Curiosità e segreti del cocktail che sotto la sua veste immacolata nasconde un gusto deciso

Mai nome fu più azzeccato per un cocktail: una dama bianca, una signora elegante e raffinata, che sotto una veste immacolata nasconde un gusto deciso dato dall’incontro tra i toni leggermente aspri degli agrumi e il gusto gelido e pungente del gin. Il White Lady conosciuto anche come Delilah, Chelsea Sidecar o Lillian Forever, è il “cugino” del Sidecar, da cui si differenzia per l’uso del gin al posto del Cognac. Una differenza ben rilevante visto e considerato che il cognac è un distillato che regala ai drink un tocco caldo e vellutato, contrariamente al gin che si caratterizza per il suo tocco gelido e per i profumi di bosco e ginepro.

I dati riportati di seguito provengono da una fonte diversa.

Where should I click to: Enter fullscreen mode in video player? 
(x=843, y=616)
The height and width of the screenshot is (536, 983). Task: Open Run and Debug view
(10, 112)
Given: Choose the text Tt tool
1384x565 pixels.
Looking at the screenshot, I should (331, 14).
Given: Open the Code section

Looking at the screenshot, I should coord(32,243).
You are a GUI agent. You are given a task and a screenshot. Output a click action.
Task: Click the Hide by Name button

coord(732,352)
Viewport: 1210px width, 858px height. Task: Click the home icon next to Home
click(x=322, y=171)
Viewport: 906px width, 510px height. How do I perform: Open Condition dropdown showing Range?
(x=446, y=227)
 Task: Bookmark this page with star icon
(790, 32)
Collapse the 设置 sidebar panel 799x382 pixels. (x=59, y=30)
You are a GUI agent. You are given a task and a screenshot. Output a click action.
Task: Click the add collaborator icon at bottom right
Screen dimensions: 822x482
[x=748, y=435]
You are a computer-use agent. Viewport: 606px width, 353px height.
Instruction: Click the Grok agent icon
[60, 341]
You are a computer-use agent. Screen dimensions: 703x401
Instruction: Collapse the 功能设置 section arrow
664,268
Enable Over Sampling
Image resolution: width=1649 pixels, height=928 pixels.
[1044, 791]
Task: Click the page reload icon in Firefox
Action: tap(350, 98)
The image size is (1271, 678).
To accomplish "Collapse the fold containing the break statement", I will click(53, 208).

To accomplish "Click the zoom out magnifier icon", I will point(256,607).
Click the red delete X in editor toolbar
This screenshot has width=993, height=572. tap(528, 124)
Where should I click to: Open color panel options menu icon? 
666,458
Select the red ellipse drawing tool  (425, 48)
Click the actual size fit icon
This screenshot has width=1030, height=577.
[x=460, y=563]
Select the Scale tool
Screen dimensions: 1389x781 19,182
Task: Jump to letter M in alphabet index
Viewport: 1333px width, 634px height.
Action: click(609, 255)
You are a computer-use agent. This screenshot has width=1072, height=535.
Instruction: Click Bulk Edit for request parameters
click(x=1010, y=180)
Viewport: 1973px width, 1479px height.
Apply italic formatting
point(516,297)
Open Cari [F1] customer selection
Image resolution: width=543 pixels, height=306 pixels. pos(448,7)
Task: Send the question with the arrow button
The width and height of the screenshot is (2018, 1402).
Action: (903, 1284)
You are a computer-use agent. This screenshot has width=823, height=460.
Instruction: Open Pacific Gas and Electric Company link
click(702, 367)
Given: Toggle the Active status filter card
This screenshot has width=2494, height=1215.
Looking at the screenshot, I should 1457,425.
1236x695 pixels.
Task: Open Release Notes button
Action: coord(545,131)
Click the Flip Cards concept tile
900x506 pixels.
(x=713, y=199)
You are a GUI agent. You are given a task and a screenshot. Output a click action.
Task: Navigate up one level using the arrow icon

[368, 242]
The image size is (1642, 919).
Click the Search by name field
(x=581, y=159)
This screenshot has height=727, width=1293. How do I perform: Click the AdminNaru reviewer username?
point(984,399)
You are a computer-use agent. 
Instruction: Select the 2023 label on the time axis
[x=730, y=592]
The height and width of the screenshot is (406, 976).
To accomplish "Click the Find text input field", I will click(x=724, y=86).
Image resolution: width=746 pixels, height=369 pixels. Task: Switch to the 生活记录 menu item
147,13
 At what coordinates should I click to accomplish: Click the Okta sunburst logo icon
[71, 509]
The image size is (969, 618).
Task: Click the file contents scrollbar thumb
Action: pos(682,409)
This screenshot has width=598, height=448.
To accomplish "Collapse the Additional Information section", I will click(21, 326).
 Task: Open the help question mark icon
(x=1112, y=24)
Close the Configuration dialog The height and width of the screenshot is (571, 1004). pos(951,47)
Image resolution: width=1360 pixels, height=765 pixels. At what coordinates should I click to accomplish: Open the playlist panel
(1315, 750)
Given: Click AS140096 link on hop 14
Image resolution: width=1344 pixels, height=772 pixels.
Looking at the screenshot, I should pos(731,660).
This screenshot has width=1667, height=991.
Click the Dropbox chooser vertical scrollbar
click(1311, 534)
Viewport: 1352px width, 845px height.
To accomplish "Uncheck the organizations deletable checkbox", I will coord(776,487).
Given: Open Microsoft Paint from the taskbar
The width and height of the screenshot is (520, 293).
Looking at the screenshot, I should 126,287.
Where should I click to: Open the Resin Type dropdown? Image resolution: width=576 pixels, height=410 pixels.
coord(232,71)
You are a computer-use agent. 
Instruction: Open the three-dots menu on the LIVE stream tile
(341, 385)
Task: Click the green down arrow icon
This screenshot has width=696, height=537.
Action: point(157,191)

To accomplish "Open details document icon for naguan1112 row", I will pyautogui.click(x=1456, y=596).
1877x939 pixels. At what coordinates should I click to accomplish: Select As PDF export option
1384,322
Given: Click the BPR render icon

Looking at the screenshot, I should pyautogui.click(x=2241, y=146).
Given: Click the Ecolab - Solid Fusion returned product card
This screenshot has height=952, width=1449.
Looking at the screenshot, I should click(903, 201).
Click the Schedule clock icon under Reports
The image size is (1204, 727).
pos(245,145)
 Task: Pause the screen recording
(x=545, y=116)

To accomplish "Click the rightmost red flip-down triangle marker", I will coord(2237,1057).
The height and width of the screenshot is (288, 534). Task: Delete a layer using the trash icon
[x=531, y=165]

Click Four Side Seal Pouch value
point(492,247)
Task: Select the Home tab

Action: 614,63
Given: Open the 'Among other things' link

Sono molti i paesi che rivendicano la paternità del White Lady. La Francia sostiene che sia stato creato in onore dell’Opera “La Dame Invisible” di François-Adrien Boieldieu; per gli USA, invece, venne dedicato a Ella Fitzgerald la quale, con abito bianco, cantava Sophisticated Lady. Tuttavia, la storia più attendibile racconta che sia stato inventato a Parigi nel 1919 da Harry MacElhoner, lo stesso inventore del Sidecar, nel suo Harry’s Bar. Il bartender preparò questo drink per una donna, proprio dal vestito bianco, che entrò nel suo bar ed, improvvisamente ebbe un malore. Dopo aver miscelato gin, triple sec e succo di limone fresco, Harry MacElhoner offrì il cocktail alla donna, la quale si riprese con al primo sorso. Da qui ed in suo onore il nome White Lady.

Prepararlo è semplice: basta prendere una coppetta da cocktail e riempirla di ghiaccio per raffreddarla. Nel frattempo, in uno shaker colmo di ghiaccio versare 4 cl di gin, 3 cl di triple sec e 2 cl di succo di limone fresco. Agitare bene e filtrare nella coppetta da cocktail svuotata del ghiaccio. Guarnire con una rondella di limone sul bicchiere.

Il White Lady è un cocktail tagliente, ma se per molti è proprio questa la sua caratteristica principale, per altri è preferibile arrotondarne il gusto con un filo di sciroppo di zucchero.